« As long as you can still grab a breath, you fight »

Auréolé du succès commercial et critique tout récent de Birdman, Alejandro González Iñárritu se lance dans un projet autrement plus ambitieux avec un western orienté sur la survie dans un environnement sauvage faisant écho à l’époque des trappeurs, chasseurs d’Amérique du Nord au début du XIXème siècle, Di Caprio en tête d’affiche. Entre son réalisateur vantant les mérites artistiques sans communes mesures du film et l’acteur principal expliquant à quel point il s’est impliqué dans le tournage le plus éprouvant de sa vie, The Revenant a générer des attentes qui ont divisé bien que le succès ait tout de même été présent, voyons ce que j’en ai pensé.



RÉALISATION / ESTHÉTISME : ★★★★★★★★☆☆



Commençons par le plus évident, la photographie d’Emmanuel Lubezki, oscarisé à cet égard pour la 3ème année consécutive, une performance historique, est absolument splendide. Dès les premiers instants où des personnages posent l’air abattu dans des environnements ravagés par le feu, les intentions artistiques dantesques sont annoncées et seront assumées jusqu’au bout. Les immenses décors naturels ont été filmés longuement et régulièrement à la lumière naturelle malgré des conditions de tournage difficiles, et si je peux comprendre que certains jugeront tant d’efforts superflus, je trouve pour ma part qu’ils forcent le respect et surtout qu’ils offrent une réelle plus-value au film.

◆ **Informations affichées**:
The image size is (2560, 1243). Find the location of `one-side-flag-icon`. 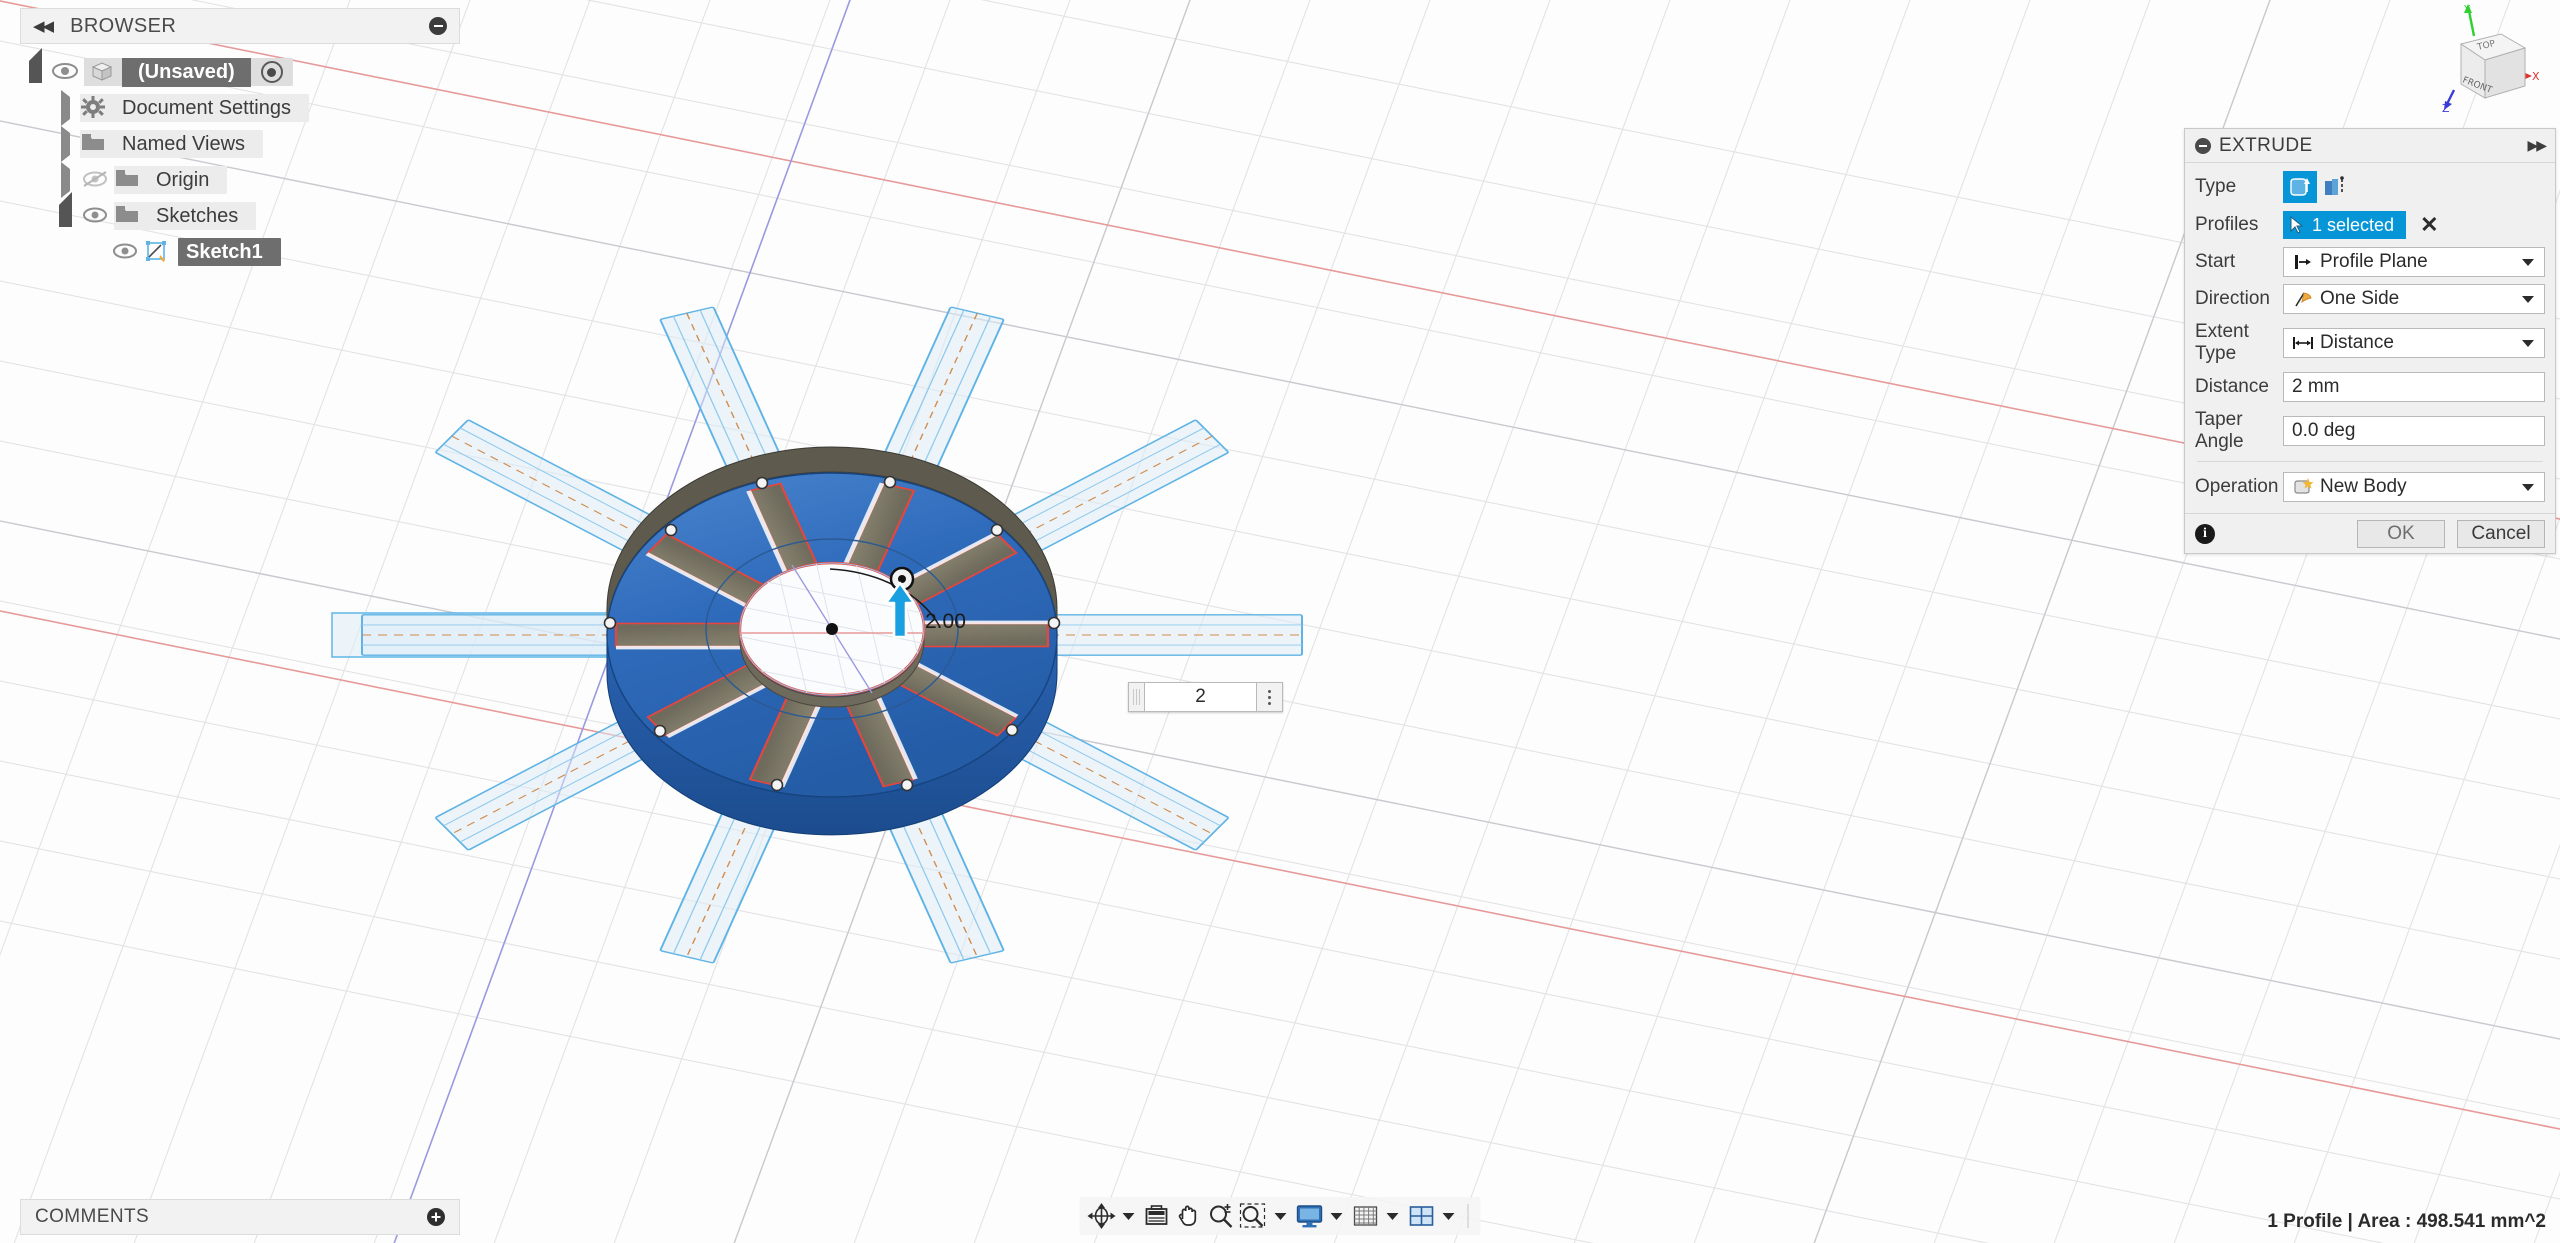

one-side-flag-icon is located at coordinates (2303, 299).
* * *
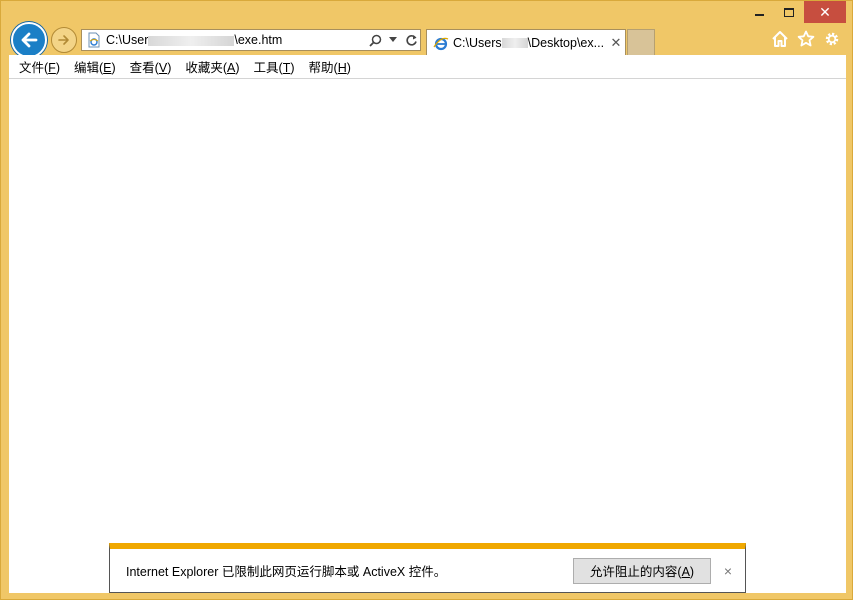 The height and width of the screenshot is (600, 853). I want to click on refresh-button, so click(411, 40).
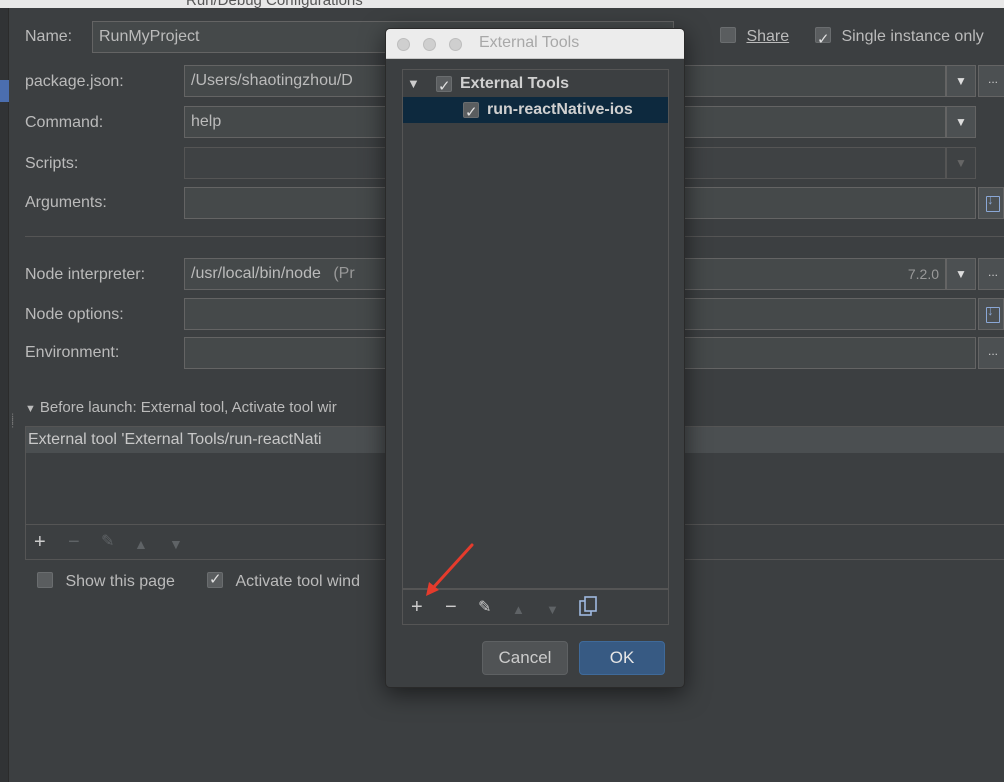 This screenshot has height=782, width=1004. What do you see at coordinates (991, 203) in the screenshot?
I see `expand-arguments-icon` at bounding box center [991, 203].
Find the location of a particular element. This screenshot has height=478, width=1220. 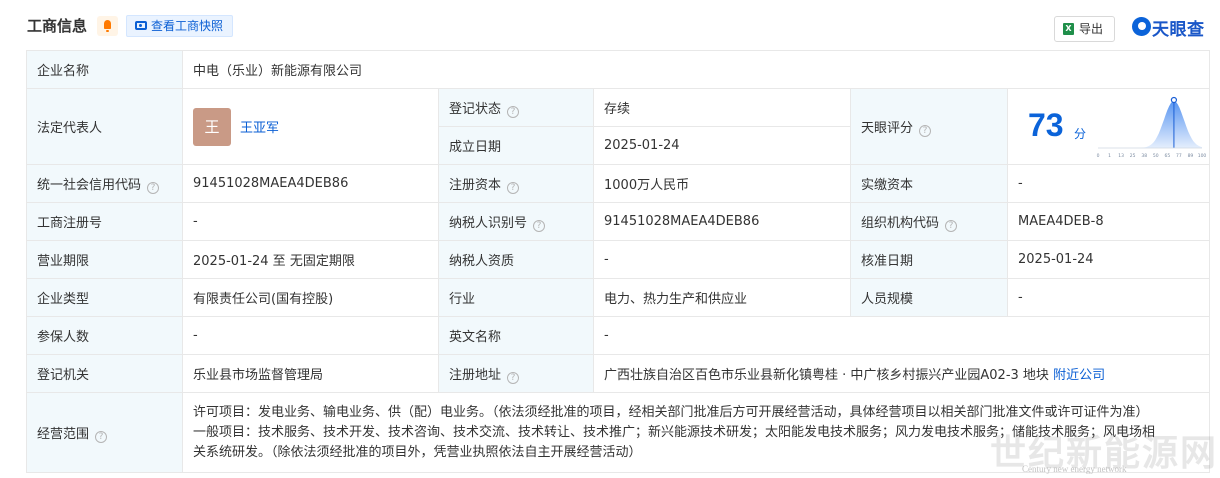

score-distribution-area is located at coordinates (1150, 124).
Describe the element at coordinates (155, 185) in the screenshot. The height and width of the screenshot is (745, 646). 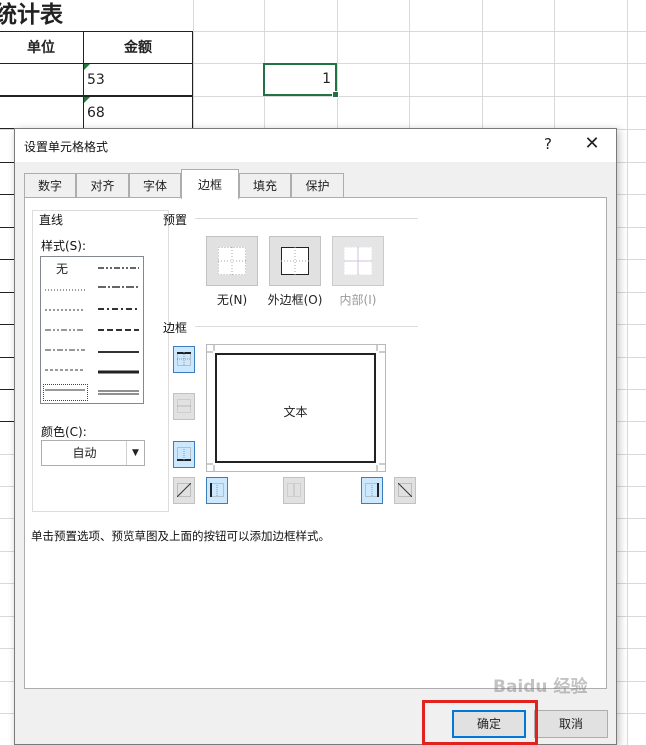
...
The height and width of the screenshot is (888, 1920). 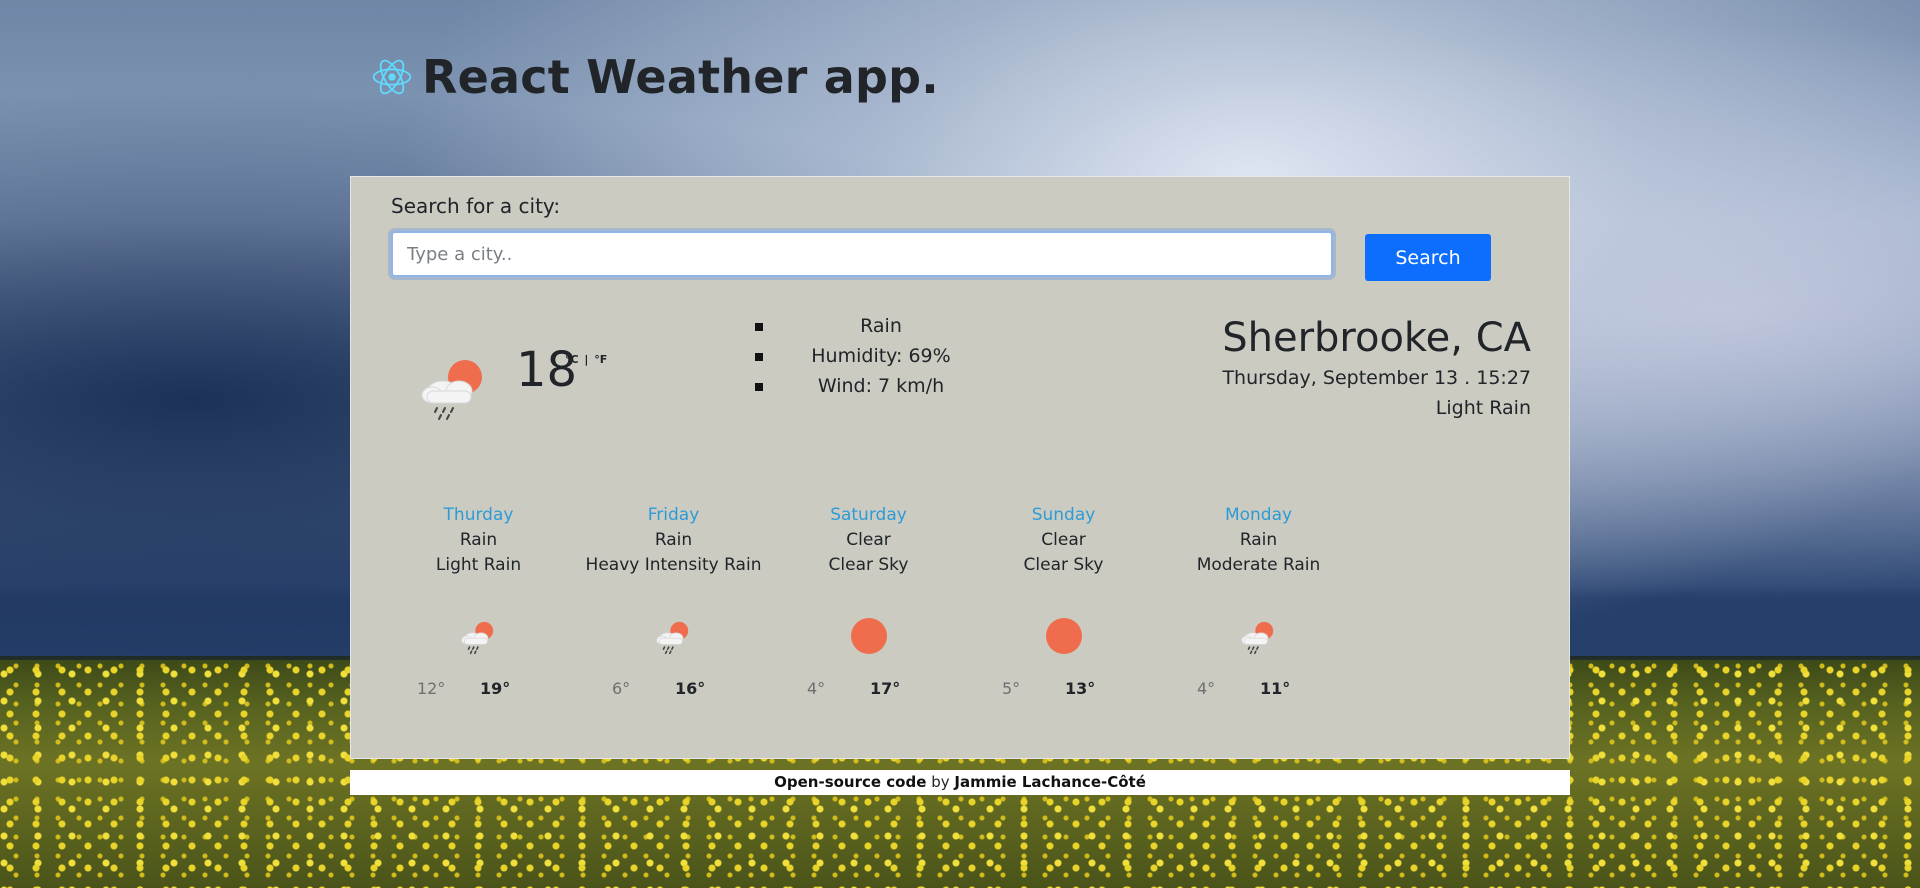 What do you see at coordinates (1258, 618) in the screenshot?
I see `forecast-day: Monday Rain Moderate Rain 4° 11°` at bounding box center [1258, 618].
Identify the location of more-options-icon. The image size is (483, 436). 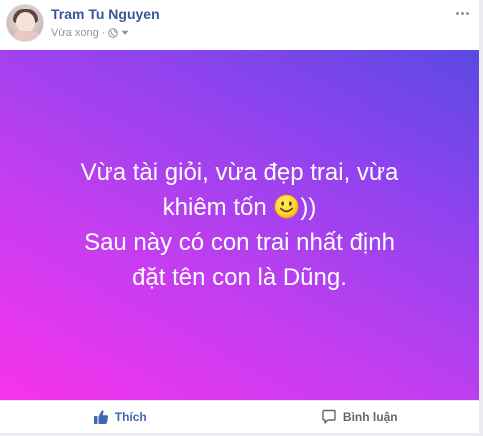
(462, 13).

◆ **Travail demandé**: Recopiez mot pour mot le passage de la critique de The Revenant, plus haut, qui va de « Commençons par le » jusqu'à « plus-value au film. » inclus.

◆ **Réponse obtenue**:
Commençons par le plus évident, la photographie d’Emmanuel Lubezki, oscarisé à cet égard pour la 3ème année consécutive, une performance historique, est absolument splendide. Dès les premiers instants où des personnages posent l’air abattu dans des environnements ravagés par le feu, les intentions artistiques dantesques sont annoncées et seront assumées jusqu’au bout. Les immenses décors naturels ont été filmés longuement et régulièrement à la lumière naturelle malgré des conditions de tournage difficiles, et si je peux comprendre que certains jugeront tant d’efforts superflus, je trouve pour ma part qu’ils forcent le respect et surtout qu’ils offrent une réelle plus-value au film.